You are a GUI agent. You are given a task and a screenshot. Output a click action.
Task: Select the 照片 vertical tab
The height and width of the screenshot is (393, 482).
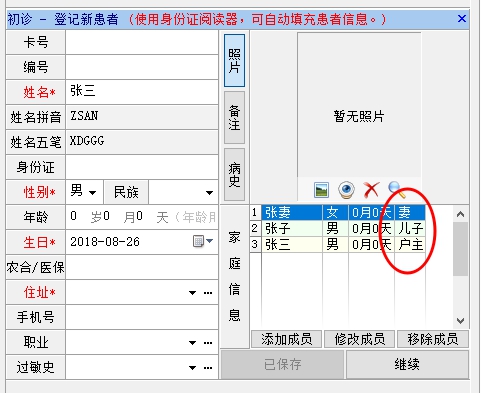coord(234,60)
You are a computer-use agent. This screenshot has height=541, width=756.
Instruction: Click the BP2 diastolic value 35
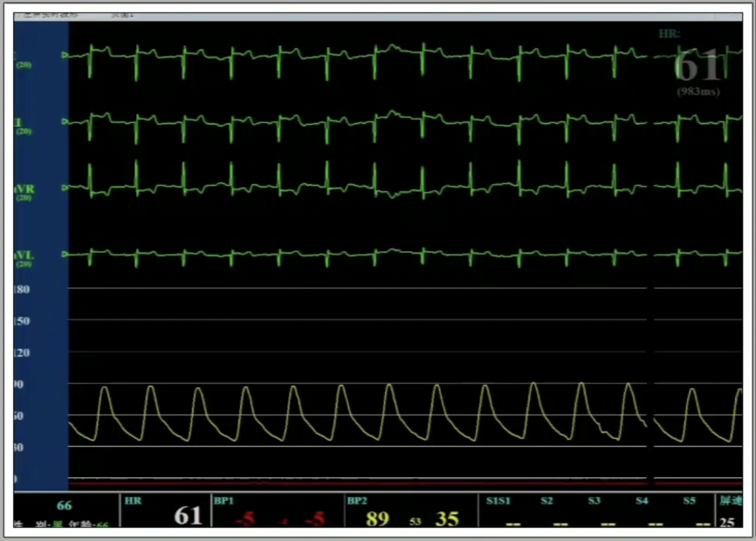(447, 518)
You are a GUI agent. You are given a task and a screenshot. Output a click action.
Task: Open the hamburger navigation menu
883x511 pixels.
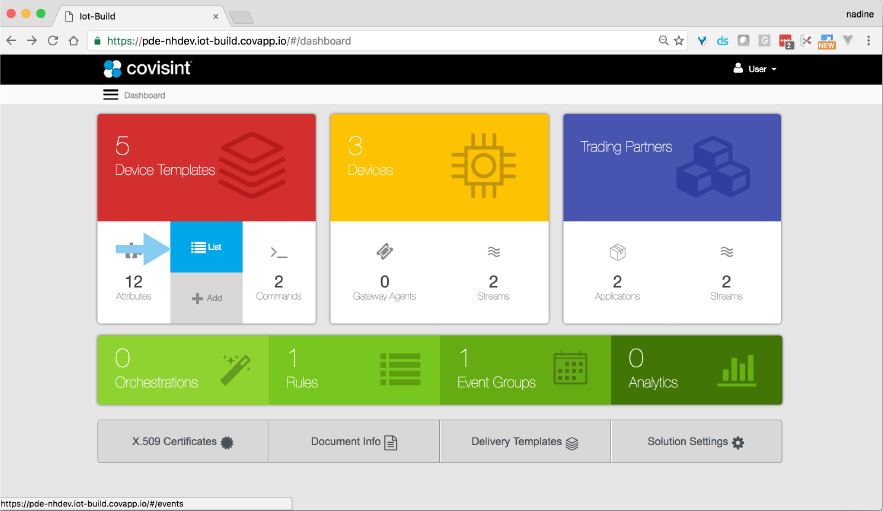pos(110,95)
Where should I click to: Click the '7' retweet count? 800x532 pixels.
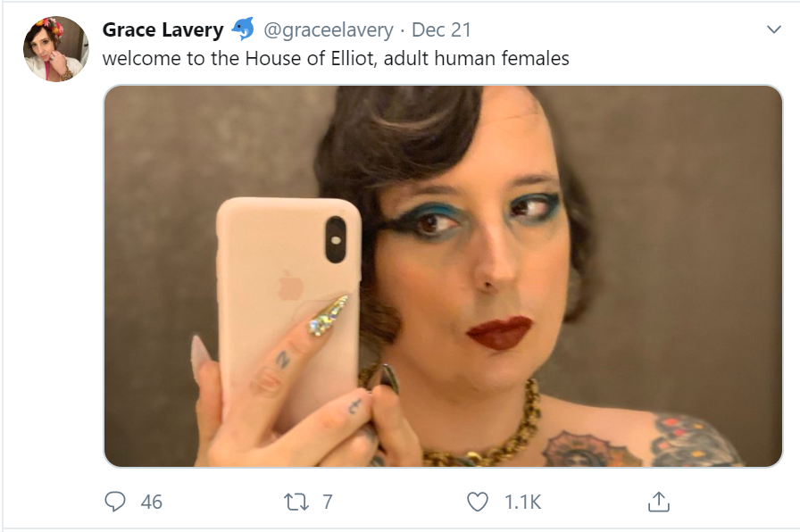(x=327, y=503)
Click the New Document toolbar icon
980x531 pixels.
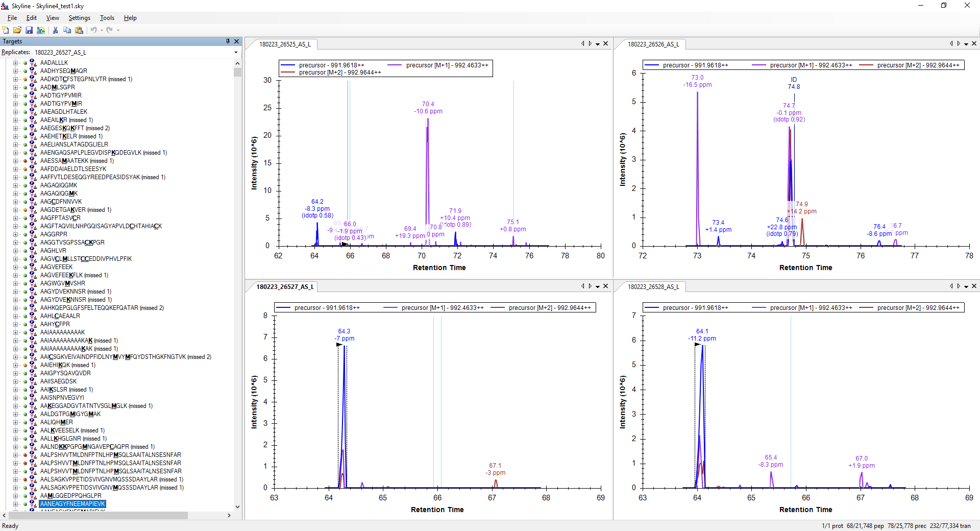[6, 30]
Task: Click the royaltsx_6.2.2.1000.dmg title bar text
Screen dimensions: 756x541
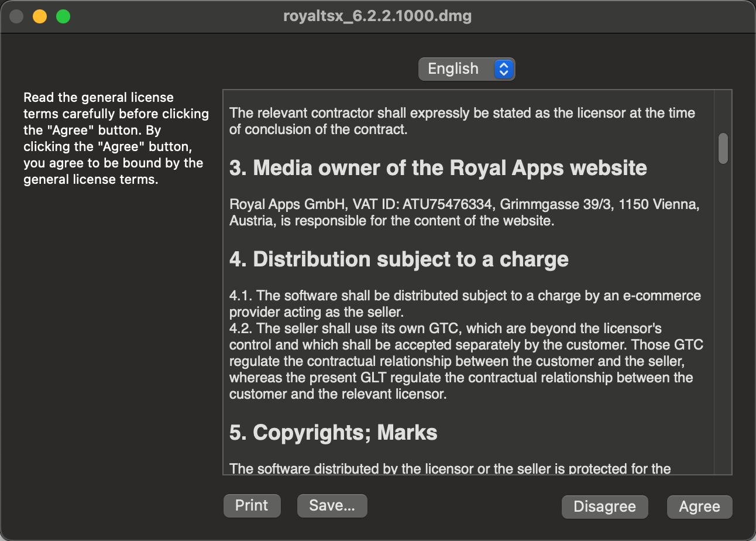Action: [377, 16]
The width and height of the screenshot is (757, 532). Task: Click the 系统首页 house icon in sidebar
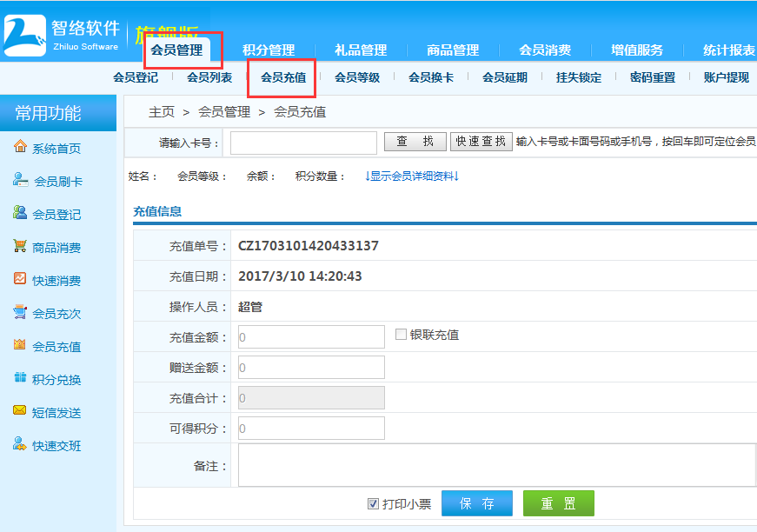[20, 148]
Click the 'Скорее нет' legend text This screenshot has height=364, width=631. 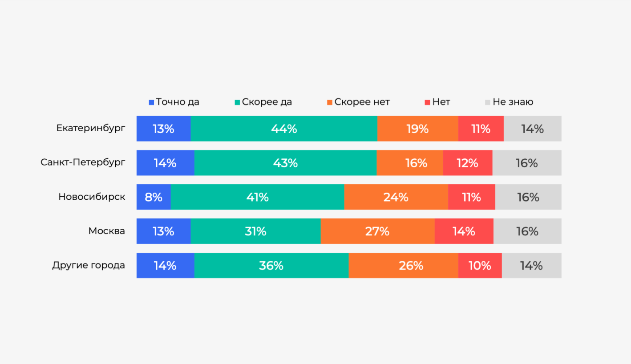362,102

-=-=-

Up in the listing, locate the line with "Instruction: Click the BP2 diastolic value 35"; print it and every line after it down to the line with "Click the New Document toolbar icon", which is included too. Skip the pictures.

Instruction: Click the BP2 diastolic value 35
(447, 518)
You are a GUI agent. You are given a task and a screenshot. Output a click action.
Task: Open the hamburger navigation menu
883x511 pixels.
pos(110,95)
Where should I click to: Click the '7' retweet count? 800x532 pixels.
(x=327, y=503)
Click the New Document toolbar icon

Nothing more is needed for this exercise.